● HOW TO COMPLETE THIS TASK:
If a line in the entries includes "player", show that line.
§
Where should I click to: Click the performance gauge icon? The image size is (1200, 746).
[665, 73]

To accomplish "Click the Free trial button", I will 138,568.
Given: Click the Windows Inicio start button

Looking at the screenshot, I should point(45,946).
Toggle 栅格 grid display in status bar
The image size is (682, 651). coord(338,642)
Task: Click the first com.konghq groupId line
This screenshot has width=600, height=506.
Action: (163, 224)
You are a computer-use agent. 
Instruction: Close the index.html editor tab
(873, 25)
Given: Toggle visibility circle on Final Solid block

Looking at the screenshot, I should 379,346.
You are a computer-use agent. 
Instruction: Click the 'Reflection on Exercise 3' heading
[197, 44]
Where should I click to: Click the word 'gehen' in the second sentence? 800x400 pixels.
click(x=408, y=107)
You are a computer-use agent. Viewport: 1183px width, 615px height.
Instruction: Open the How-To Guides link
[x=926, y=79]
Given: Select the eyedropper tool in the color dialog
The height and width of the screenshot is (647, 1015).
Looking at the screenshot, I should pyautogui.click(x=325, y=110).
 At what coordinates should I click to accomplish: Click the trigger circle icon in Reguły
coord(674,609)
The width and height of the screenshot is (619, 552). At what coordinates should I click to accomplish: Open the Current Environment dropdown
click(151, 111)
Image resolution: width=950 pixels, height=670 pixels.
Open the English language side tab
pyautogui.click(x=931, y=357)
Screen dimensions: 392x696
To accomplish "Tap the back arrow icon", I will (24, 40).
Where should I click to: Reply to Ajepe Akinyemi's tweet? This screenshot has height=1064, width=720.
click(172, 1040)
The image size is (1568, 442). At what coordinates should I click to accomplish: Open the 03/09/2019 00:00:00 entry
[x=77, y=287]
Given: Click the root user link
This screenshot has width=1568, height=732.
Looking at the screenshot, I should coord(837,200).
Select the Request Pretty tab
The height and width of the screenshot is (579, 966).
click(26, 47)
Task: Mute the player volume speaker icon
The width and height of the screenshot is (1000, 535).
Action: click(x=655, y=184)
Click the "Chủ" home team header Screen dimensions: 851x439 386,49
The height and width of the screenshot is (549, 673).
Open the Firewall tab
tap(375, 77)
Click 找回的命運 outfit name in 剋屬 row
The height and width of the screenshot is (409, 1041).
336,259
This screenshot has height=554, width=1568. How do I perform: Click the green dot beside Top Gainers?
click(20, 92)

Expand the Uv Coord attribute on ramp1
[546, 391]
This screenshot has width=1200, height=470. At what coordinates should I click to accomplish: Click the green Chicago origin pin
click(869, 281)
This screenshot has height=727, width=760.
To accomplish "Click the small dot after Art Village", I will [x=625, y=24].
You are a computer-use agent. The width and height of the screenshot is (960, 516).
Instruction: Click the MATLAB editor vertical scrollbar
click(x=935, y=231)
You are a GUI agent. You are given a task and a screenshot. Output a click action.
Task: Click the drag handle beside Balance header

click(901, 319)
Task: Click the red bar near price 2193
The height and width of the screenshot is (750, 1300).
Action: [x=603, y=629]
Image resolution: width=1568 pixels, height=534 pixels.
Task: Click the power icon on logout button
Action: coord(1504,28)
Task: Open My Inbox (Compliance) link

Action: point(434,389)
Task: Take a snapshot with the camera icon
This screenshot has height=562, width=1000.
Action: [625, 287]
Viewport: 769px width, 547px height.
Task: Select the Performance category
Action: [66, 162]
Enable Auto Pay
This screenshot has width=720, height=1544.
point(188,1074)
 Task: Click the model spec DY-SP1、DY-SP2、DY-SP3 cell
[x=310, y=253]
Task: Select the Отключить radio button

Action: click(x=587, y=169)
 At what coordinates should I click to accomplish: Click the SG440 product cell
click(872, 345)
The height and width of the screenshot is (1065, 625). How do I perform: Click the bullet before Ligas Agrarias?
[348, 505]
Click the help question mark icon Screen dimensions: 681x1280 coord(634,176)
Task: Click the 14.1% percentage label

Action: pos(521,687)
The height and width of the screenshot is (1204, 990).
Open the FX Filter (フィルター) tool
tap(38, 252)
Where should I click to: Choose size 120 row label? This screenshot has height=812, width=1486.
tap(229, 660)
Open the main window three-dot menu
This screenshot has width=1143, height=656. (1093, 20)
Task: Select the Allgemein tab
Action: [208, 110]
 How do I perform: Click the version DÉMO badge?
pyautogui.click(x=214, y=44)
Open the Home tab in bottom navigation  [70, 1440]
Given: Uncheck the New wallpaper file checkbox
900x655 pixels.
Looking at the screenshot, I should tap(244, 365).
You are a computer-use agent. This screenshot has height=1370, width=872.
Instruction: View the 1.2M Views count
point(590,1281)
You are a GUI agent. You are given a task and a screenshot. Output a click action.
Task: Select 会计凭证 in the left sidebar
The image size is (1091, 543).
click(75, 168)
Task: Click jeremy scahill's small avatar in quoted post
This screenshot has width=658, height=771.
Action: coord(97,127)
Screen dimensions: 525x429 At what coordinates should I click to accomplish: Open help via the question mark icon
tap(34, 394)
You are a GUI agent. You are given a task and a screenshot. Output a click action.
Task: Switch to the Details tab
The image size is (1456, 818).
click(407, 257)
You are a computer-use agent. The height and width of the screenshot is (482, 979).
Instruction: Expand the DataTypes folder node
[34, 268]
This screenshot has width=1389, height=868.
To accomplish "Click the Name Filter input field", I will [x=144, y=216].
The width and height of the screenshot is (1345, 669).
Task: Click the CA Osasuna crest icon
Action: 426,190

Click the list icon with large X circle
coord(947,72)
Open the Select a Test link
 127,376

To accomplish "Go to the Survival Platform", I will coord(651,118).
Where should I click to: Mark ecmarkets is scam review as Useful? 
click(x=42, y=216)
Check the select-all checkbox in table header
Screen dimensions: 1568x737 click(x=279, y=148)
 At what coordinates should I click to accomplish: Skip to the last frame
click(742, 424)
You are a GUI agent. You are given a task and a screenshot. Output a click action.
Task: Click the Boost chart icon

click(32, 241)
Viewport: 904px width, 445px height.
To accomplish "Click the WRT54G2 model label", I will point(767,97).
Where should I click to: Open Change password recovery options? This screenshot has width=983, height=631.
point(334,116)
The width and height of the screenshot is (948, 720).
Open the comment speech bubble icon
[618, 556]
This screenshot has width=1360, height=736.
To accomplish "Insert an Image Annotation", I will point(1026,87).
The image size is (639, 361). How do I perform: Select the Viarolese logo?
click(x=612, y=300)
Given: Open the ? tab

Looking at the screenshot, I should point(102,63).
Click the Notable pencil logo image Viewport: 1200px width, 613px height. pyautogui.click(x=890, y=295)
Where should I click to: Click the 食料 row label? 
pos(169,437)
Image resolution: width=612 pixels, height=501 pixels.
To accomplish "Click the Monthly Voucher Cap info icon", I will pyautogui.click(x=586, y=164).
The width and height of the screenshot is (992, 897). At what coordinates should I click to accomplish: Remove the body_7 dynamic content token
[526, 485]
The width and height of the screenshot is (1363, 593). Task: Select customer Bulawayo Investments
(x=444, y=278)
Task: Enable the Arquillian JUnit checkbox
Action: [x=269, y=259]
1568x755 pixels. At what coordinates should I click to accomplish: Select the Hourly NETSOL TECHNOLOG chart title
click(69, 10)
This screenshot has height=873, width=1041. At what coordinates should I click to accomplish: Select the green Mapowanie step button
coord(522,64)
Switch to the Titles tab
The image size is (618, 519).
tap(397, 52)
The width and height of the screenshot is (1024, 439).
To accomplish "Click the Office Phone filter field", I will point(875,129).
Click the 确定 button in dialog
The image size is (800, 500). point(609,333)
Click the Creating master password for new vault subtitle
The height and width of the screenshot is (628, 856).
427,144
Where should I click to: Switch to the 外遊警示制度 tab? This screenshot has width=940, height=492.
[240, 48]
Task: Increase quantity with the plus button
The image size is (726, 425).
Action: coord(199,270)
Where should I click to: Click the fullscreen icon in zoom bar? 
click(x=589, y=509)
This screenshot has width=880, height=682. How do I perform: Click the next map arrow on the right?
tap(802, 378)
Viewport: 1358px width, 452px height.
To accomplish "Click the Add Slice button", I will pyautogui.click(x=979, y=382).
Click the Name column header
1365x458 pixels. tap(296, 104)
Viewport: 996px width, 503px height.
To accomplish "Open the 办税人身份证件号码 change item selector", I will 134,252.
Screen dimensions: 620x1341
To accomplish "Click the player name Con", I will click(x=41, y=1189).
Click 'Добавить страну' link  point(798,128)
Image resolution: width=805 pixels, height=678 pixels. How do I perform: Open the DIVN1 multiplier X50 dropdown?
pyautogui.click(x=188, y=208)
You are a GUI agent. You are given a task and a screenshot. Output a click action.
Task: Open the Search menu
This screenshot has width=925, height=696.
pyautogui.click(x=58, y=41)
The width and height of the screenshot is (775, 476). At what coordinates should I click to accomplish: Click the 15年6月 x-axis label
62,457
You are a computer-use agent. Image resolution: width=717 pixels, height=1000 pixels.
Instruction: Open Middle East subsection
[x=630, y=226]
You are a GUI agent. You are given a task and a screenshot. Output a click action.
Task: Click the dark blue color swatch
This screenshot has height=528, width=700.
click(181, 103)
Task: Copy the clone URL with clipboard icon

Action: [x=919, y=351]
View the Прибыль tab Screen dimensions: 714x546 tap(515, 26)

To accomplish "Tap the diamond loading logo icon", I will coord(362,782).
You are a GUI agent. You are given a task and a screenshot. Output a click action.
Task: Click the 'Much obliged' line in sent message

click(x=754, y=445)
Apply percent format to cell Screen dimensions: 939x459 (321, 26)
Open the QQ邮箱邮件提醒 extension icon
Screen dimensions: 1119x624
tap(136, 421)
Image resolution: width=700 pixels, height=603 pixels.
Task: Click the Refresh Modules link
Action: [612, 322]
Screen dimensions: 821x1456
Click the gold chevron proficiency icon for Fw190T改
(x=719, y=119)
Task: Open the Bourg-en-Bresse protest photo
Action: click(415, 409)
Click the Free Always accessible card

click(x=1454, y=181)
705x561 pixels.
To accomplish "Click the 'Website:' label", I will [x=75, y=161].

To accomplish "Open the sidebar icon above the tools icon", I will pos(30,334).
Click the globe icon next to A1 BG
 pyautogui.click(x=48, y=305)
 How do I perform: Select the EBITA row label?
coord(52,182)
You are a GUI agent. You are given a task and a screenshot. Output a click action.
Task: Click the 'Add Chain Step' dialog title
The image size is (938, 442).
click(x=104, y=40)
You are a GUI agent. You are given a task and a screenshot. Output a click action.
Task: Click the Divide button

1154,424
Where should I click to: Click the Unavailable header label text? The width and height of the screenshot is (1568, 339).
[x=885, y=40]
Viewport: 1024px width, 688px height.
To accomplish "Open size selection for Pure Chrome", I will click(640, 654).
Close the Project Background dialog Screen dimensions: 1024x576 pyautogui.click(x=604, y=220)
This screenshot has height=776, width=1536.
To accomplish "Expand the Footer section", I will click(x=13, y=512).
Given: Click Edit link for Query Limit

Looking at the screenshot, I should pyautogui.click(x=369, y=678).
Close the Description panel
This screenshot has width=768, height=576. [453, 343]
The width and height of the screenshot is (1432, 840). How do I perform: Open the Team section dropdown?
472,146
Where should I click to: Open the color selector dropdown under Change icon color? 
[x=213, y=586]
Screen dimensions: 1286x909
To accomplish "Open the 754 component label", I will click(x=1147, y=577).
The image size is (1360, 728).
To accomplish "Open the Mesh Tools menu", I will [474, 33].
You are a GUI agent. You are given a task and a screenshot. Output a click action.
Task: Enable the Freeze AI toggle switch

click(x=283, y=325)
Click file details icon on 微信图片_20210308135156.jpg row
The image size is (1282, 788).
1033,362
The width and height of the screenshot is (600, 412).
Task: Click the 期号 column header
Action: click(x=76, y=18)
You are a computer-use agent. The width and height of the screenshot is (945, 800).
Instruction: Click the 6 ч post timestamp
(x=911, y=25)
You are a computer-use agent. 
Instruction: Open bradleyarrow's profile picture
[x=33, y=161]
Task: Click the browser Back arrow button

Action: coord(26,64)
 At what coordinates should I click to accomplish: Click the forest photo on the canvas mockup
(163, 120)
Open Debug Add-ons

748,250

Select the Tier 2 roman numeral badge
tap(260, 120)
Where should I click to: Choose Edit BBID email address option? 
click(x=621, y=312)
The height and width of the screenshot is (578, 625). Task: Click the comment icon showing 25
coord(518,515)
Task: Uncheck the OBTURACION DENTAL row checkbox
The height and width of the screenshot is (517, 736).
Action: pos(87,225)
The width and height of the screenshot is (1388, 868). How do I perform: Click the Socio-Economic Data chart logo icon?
§
● TASK RESPONSE:
Task: Mute the player volume speaker icon
To accomplish "Click the player name Con", I will click(x=41, y=1189).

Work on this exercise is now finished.